Information:
***
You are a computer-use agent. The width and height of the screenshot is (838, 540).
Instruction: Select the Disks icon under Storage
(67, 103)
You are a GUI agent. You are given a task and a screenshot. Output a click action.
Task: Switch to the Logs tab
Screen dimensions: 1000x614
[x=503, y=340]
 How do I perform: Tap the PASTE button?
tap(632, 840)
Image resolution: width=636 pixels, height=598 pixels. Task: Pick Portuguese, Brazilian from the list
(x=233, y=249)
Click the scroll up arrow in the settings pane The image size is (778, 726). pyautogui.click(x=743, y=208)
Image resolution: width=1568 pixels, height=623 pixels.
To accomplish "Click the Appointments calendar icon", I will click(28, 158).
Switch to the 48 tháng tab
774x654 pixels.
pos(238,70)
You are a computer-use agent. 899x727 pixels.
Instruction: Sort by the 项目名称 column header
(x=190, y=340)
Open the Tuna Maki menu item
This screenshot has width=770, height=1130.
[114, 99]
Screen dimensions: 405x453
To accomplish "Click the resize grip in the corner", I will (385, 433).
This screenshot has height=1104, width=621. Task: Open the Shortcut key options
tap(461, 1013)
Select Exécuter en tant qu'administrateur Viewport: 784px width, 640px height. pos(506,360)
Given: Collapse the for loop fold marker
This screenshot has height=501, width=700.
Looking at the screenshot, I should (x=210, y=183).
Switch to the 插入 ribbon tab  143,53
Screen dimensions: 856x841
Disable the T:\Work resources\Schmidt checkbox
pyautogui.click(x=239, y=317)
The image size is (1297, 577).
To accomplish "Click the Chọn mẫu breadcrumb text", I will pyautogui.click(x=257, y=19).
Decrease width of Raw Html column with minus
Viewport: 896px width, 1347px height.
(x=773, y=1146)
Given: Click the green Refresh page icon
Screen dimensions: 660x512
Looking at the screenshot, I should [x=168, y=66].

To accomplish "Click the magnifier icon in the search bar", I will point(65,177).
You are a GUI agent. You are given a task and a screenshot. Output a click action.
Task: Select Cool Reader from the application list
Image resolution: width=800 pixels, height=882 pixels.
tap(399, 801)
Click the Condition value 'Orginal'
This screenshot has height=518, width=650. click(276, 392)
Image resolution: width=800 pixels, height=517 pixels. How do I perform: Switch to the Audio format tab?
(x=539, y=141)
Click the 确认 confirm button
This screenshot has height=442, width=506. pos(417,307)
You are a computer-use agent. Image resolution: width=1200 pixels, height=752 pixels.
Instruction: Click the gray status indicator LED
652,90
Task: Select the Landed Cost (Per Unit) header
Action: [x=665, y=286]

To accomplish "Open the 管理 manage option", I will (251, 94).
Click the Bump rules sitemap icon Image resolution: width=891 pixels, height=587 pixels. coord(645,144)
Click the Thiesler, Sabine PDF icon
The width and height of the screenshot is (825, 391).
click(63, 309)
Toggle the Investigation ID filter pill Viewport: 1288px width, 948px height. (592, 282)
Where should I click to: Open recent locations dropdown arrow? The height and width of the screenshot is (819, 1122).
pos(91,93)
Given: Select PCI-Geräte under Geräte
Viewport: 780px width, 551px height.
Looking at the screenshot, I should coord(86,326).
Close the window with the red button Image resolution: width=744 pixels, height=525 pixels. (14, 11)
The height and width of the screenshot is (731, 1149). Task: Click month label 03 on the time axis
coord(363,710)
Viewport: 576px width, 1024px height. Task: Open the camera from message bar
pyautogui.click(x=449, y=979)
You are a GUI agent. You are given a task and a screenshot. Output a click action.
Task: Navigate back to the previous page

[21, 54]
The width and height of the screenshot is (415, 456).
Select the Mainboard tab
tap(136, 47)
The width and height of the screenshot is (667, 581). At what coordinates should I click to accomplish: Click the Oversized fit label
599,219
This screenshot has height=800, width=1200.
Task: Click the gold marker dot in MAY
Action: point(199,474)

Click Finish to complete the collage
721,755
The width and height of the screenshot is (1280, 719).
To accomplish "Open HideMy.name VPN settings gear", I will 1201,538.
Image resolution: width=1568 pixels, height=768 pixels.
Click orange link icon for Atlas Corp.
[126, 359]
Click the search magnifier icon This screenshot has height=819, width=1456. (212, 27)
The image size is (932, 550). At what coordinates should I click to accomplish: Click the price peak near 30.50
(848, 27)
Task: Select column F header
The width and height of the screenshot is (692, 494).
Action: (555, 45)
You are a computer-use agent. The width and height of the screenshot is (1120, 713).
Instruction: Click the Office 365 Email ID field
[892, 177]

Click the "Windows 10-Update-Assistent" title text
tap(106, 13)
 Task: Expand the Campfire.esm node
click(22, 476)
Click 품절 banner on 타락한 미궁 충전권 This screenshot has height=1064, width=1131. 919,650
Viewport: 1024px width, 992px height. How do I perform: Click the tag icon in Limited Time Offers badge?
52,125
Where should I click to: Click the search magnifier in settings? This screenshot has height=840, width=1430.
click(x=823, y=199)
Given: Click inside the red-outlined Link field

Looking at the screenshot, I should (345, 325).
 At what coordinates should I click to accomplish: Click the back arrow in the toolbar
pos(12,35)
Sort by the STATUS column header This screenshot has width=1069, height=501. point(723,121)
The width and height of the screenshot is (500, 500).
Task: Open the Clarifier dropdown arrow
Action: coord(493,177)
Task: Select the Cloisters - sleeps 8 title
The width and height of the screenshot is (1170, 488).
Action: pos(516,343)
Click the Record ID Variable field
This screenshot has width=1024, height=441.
***
Task instructions:
Lines after the one containing "Task: Switch to the Logs tab" are left out; every line from the start of the entries through that line is restated word for word.

Task response:
You are a computer-use agent. The width and height of the screenshot is (838, 540).
Instruction: Select the Disks icon under Storage
(67, 103)
You are a GUI agent. You are given a task and a screenshot. Output a click action.
Task: Switch to the Logs tab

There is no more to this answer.